A Wall Township man was arrested and charged with robbery after stealing a money box from a local restaurant. The suspect stole the box when restaurant personnel were preoccupied with an order. The defendant was apparently unsatisfied with this theft and demanded additional money from the clerk. Police were able to identify the man and executed a search at his home. Upon arriving at the assailant’s home, police were greeted by his mother who denied knowledge of his whereabouts. As they continued questioning of the mother, the defendant fell through the sheetrock ceiling and landed on the floor. Police then arrested the man for the robbery and bail was set at $50,000. Charges of hindering and/or obstruction have yet to be filed against the mother.

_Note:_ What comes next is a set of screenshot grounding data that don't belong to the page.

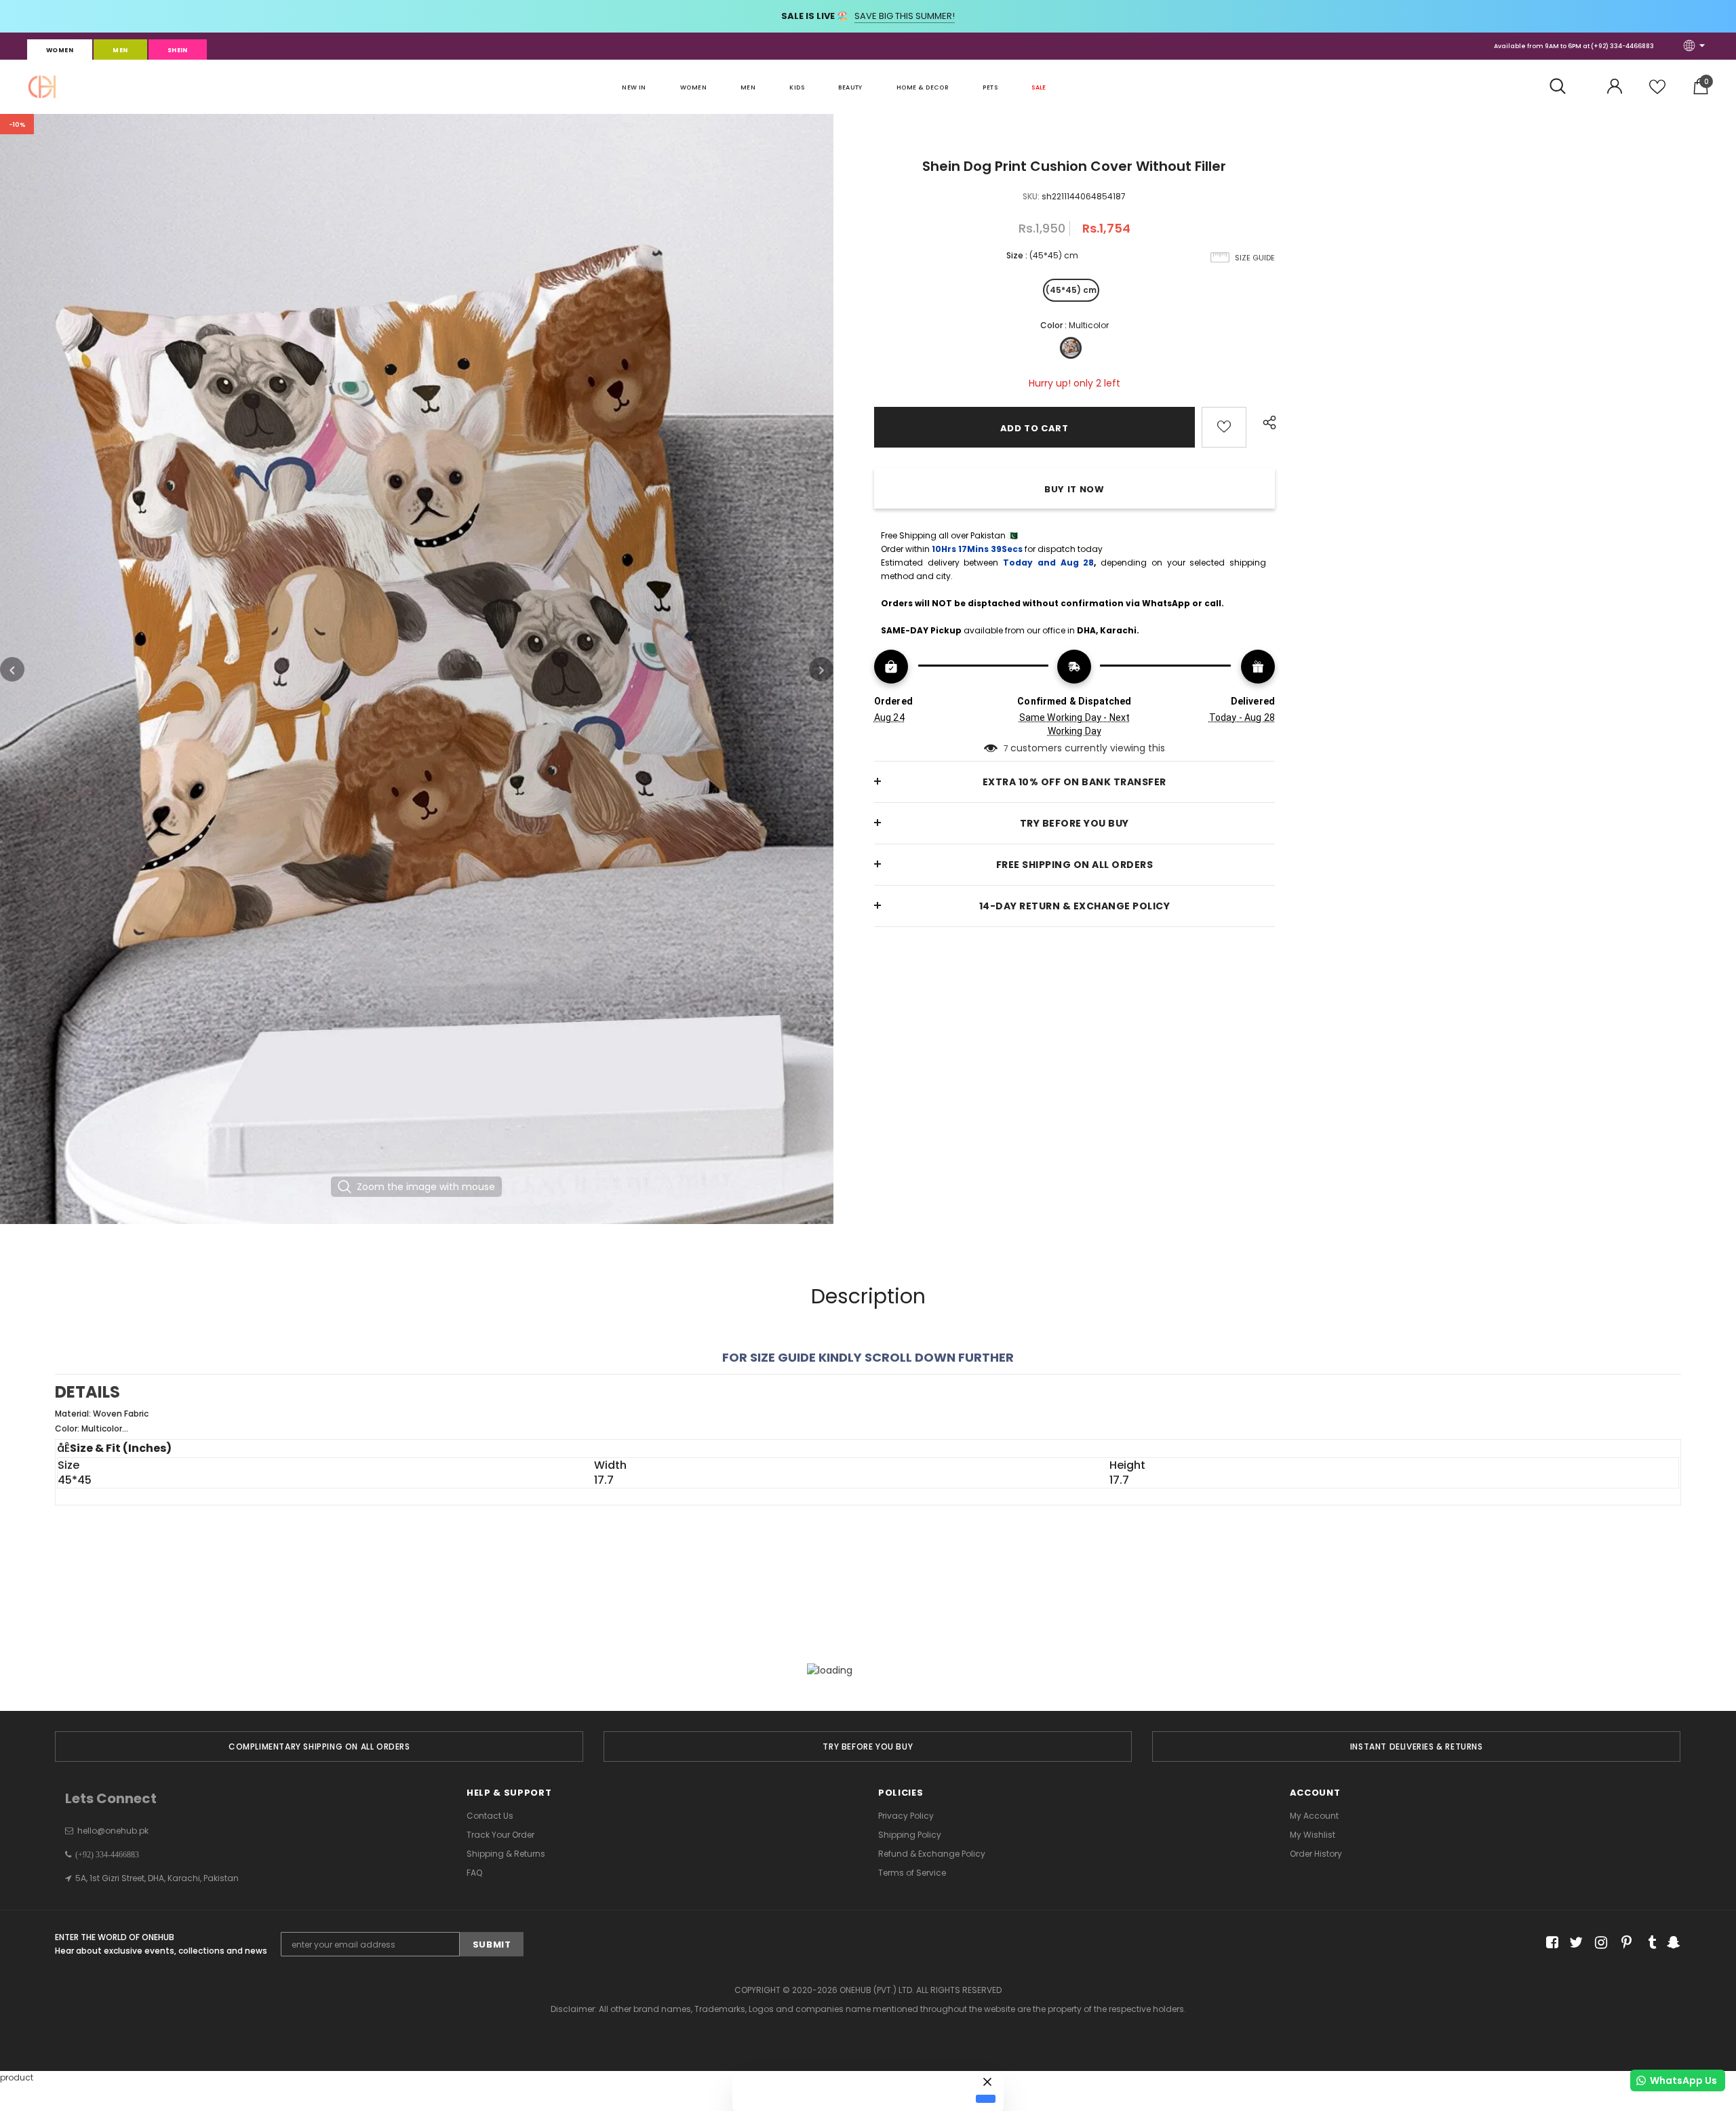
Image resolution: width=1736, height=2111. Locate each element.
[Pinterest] (1623, 1943)
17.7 (604, 1480)
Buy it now (1074, 489)
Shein (177, 50)
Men (120, 50)
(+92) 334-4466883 (1622, 46)
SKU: (1031, 196)
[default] (985, 2099)
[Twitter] (1574, 1943)
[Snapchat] (1671, 1943)
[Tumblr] (1647, 1943)
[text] (867, 1421)
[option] (416, 669)
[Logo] (42, 87)
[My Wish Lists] (1657, 92)
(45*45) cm (1071, 290)
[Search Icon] (1565, 87)
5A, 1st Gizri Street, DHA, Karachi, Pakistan (157, 1878)
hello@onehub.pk (113, 1830)
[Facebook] (1549, 1943)
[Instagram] (1598, 1943)
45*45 (75, 1480)
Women (59, 50)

Robbery is a Second Degree Crime under N.J.S.A. 2C:15-1 where no weapon is involved. A person can be charged with robbery in accordance with section 2C:15-1 if, in the course of committing a theft, he causes: 1) bodily injury to another or uses forces on anotheror; 2) threatens or purposely puts another in fear of immediate bodily injury; or 3) commits or threatens to commit a crime of the first or second degree. A charge or indictment for Robbery requires four elements: (1) the accused attempted or committed a theft; (2) the defendant threatened or used force during the course of the theft; (3) the force or threat of force occurred during the theft or flight from the theft; and (4) the accused acted intentionally. It appears that the State will have an easy time establishing these elements if the facts contained in the press are accurate.

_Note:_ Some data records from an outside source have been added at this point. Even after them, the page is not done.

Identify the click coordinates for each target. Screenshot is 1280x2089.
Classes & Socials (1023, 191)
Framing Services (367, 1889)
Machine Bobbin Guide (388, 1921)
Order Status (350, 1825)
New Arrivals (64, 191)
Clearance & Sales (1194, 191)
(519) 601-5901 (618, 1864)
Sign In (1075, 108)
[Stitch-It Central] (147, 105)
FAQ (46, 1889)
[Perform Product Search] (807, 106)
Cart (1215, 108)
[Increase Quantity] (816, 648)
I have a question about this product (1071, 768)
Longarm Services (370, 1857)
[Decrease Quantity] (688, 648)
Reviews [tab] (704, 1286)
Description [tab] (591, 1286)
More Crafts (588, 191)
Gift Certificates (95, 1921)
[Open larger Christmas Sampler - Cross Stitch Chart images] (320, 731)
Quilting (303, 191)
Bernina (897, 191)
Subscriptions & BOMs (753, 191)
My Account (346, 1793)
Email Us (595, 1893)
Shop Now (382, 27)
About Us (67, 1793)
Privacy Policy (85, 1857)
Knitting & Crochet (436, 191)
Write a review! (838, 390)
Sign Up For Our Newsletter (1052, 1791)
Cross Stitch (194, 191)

The more complicated question in this case may involve potential charges against the suspect’s mother for violating N.J.S.A. 2C:29-3 by virtue of hindering apprehension or prosecution of her son. N.J.S.A. 2C:29-3 describes seven types of conduct which constitute hindering: (1) harboring or concealing a person who is being sought by law enforcement; (2) aiding a suspect by providing a weapon, money, transportation, disguise or other means to avoid discovery or apprehension; (3) concealing, tampering or destroying evidence of a crime or information which would otherwise aid law enforcement; (4) warning the suspect of anticipated apprehension; (5) making threats, force, intimidation or deception to prevent or obstruct apprehension; (6) engaging in conduct to protect the profit or gain derived from the commission of a crime; or (7) giving false information to prevent, hinder or impede investigation or apprehension. Each of the above acts must be undertaken with the purpose to hinder in order for the related conduct to provide a basis for violation under N.J.S.A. 2C:29-3. The statute also requires that the suspect have knowledge that the person being protected was the target or actually charged with a crime, motor vehicle offense or insurance fraud. The degree or grading of a hindering offense is predicated on the extent or seriousness of the underlying offense sought to be hindered and the relationship between the suspect and the person who is the target of the underlying offense. Where an individual is hindering to avoid a crime of the Second Degree or higher, the hindering is a third degree crime. An exception to this rule applies, however, where the target and the hinderer are spouses or enjoy a parental relationship. In this instance, the hindering is a Fourth Degree crime. Hindering is otherwise a disorderly persons offense.
It appears that if the mother here had knowledge that her son was in the home and that he was the target of a robbery or actually committed the robbery then she could be found guilty of a Fourth Degree crime. The mother could be guilty under a theory of harboring or concealing a person sought by law enforcement, warning the suspect of anticipated apprehension, or giving false information to prevent/impede the investigation/apprehension. The mother’s statements to the police that her son was not home would have had to be for the purpose to hinder the investigation/apprehension (which they presumably would have been).